C'est cette tension, ce paradoxe présent dès les premiers instants des sciences sociales que Danilo Martuccelli met à l'examen dans cet essai, travaillant la sociologie non comme une histoire, mais comme un horizon de pensée habité par cet unique problème, cherchant à raccommoder le sujet avec tout ce qui l'entoure, à saisir son action à la fois du point de vue des déterminations prévisibles qui pèsent sur lui et des raisons que chacun croit pouvoir leur donner. La leçon, érudite, mais le plus souvent allusive, nous le verrons, aboutit à un constat d'insuffisance de l'analyse sociologique et à quelques propositions d'avenir. Mais c'est surtout le parcours qui vaut d'être suivi : il permet à l'auteur de rappeler les limites du sociologisme, mais aussi de dégonfler un peu le sentiment de crise sans précédent que semble soulever, depuis deux dizaines d'années, le constat d'une possible « désinstitutionnalisation » des sociétés occidentales, où l'on ne parle plus que d'individu multiple, de moi éclaté et de sujet désorienté.

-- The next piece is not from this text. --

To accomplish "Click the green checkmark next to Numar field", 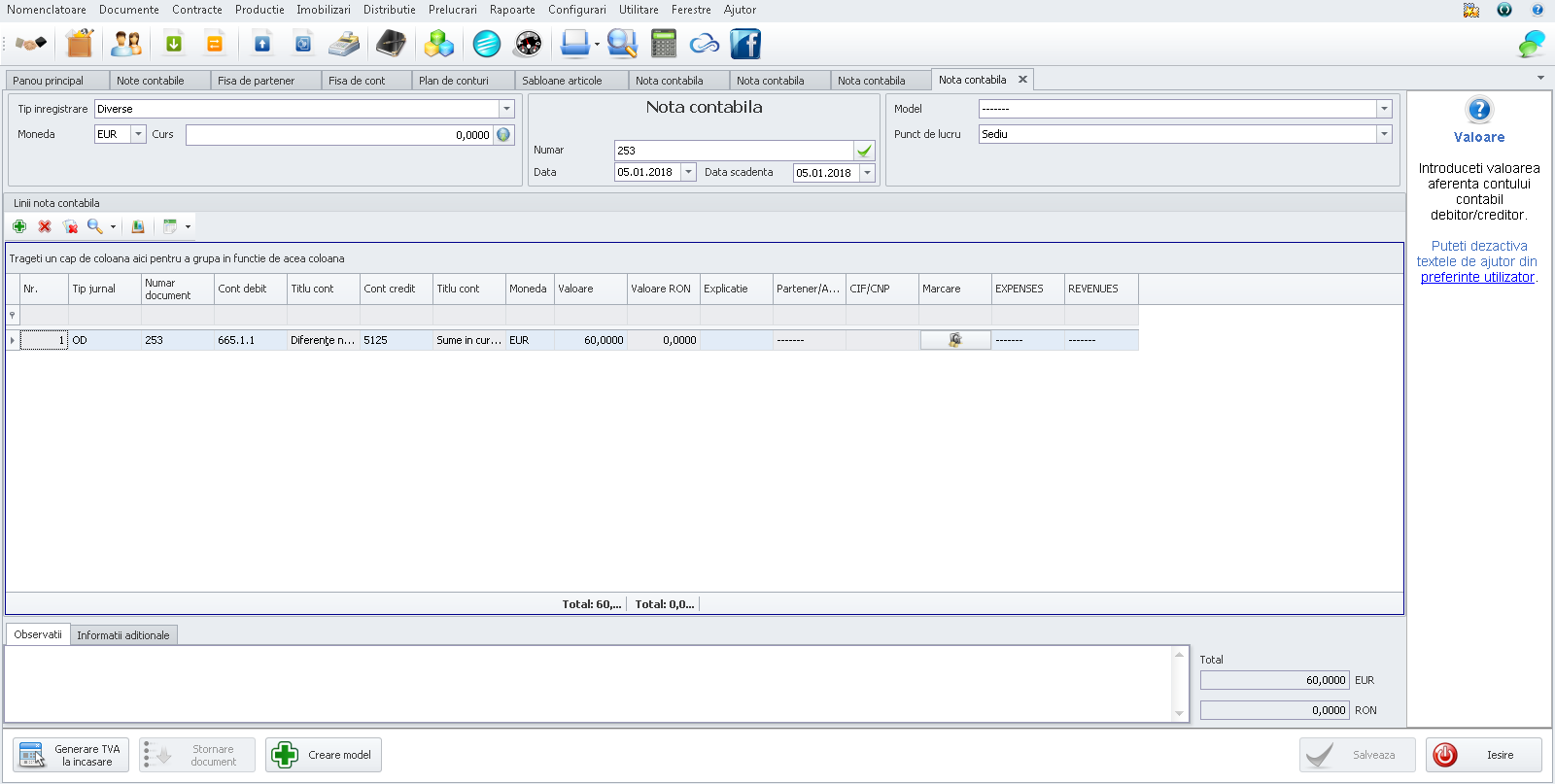I will [864, 151].
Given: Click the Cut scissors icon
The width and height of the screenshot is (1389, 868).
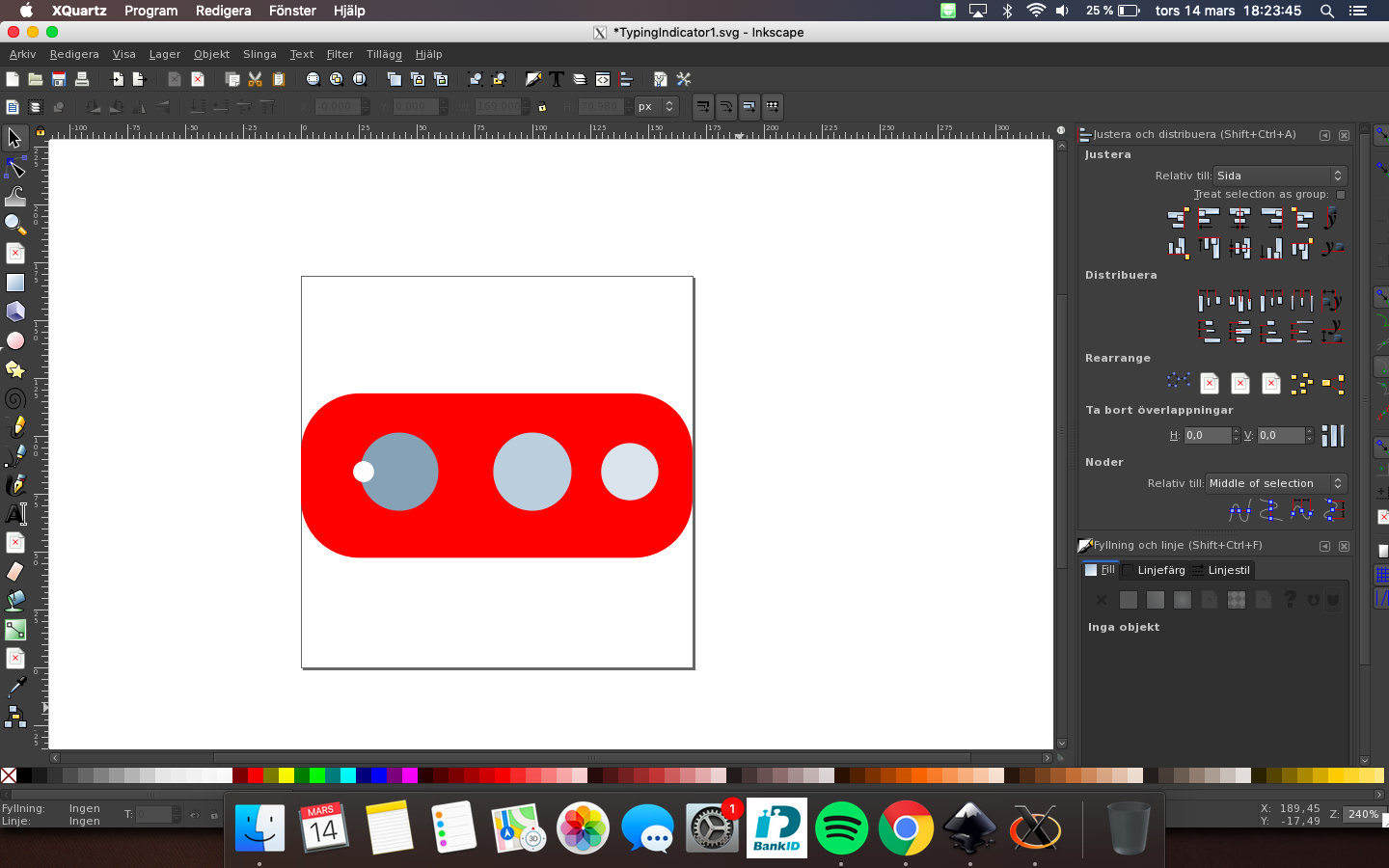Looking at the screenshot, I should point(256,79).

Pour autant, D. Martuccelli ne s'engage pas dans une analyse historique, ni dans une revue circonstanciée des étapes de la sociologie : il faut lire les notes pour identifier ce que l'auteur commente. Il part d'une question unique et toujours présente en sous-main (« qu'est-ce qu'être un individu ? », pour la sociologie), et procède sous différents angles à partir de ce qui entoure l'individu, puis ce qui le constitue et enfin ce qui représente son domaine privé. Ce qui donne cinq chapitres, aux intitulés un peu déroutants : « Support », « Rôle », « Respect », « Identité », « Subjectivité ». Pourquoi « Support » ? Parce que, pour la sociologie, l'individu n'est pas seulement un organisme vivant, un atome, mais un personnage social, voire un construit de la modernité. Il ne vit donc pas sans supports : lois, règles, morale, institutions, culture, goûts, modes, reconnaissance par autrui. De ces « supports », une certaine sociologie a pu dire qu'ils n'étaient plus, chez l'homme moderne, imposés de l'extérieur, mais intériorisés lors de sa socialisation. Ce qui lui permet de s'affirmer à la fois libre et normé, comme chez Norbert Elias ou Pierre Bourdieu, sinon profondément « normalisé » aux yeux d'une partie de la sociologie critique, celle de David Riesman par exemple.